It’s The End Of The World As We Know It… And I Feel Fine!
2 years, 1 month.
There’s a big joke about the end of the world happening today because the ancient Mayan calender ends on today’s date. However, the fact that we’ve been observing leap year for the past several centuries means that today, December 21, 2012, already happened a while back.
This is the first time in your lifetime that certain people assumed the end of the world was supposed to happen. This is your generation’s version of when I lived through January 1, 2000.
While it’s fun to laugh about, there’s definitely at least some subtle unease when we are forced to face the fact that eventually, whether collectively or individually, life does finally come to an end.
I don’t feel weird for admitting it: I think about death all the time.
There for a while I wondered if I was morbid, but after listening to an excerpt of Ray Kurzweil’s book The Age Of Spiritual Machines in a similarly named album by the Canadian rock band, Our Lady Peace, I realized I’m pretty normal to think the way I do:
“Death gives meaning to our lives. It gives
importance and value to time. Time would
become meaningless if there were too much
The way I see it, at best, I’ve only got about 50 years left to live. Assuming an even better case scenario that I get to live those 50 years with you and Mommy, it shows that I’m a very optimistic person.
I simply can’t imagine my life without you, whether that means I leave this life before or after you.
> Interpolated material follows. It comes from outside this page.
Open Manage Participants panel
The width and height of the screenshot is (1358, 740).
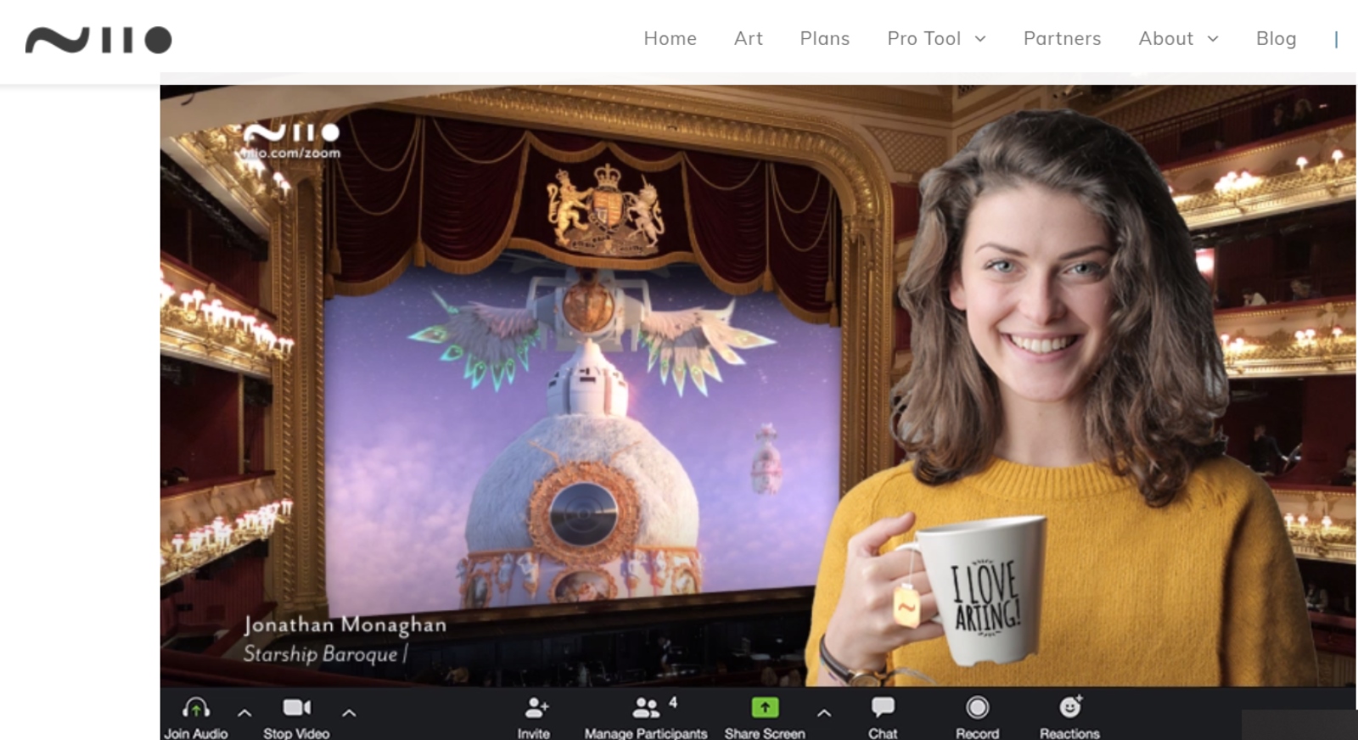click(646, 709)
My mind isn’t able to process that.
So in accordance to all the Facebook status cliches about living life to its fullest, all I can do is attempt to make the most of every moment I have with you and Mommy, until God pulls the plug on my time here…or the end of the world really does happen, like today’s Mayan forecast supposedly predicts.
One of my many weaknesses as Superdad is that I’m not a very patient person.
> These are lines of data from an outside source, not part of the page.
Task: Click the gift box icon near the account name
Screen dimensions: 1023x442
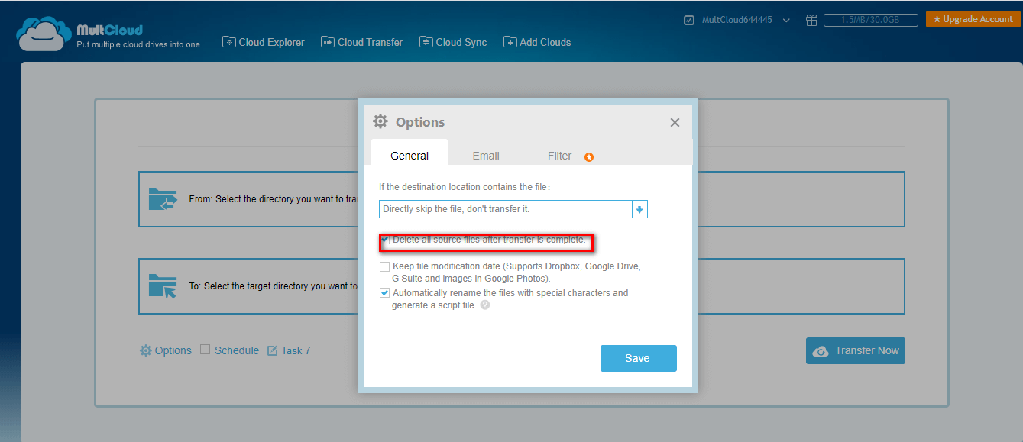Action: click(811, 20)
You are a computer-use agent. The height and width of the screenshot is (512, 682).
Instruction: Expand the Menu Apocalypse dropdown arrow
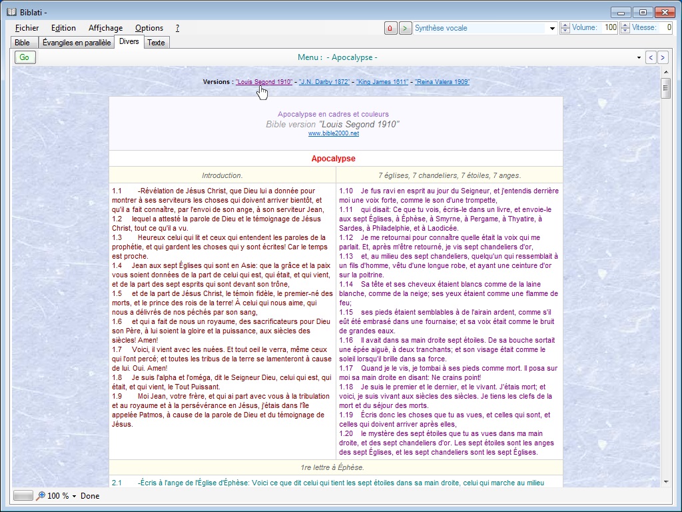(639, 57)
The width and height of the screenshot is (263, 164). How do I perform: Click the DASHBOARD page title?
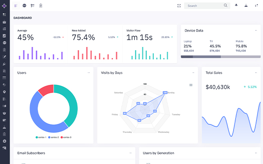(22, 18)
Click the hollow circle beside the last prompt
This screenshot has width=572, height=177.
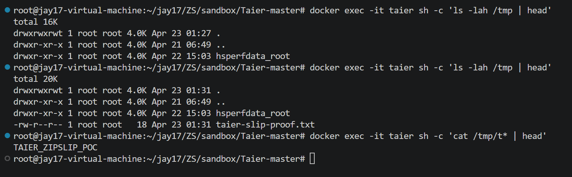tap(8, 159)
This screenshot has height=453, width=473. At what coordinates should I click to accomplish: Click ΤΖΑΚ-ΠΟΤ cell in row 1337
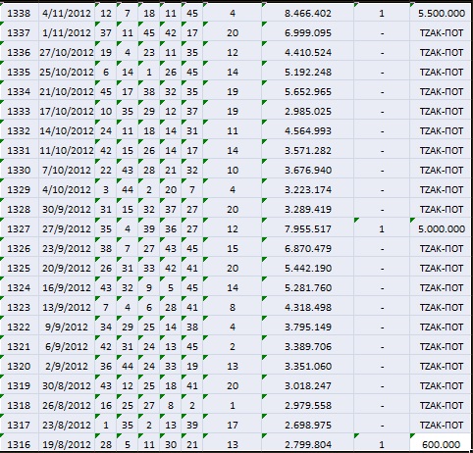point(441,33)
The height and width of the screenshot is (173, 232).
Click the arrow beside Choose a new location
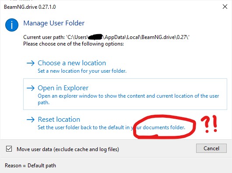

I’ve noticed that every time I catch myself “not living life to its fullest,” it’s usually because of something stupid like being tempted to check my email instead of immediately taking you up on your invitation to play on the floor with you as you crash your metal Thomas trains into each other.
See, the inevitability of death (or the end of the world, whichever comes first) really does help give value and importance to time, and therefore, more meaning to life.
If we make it through today, I’ll continue spending the rest of my life showing you how much I love you, through my actions, words, and daily private letters which just happen to be broadcast on the Internet.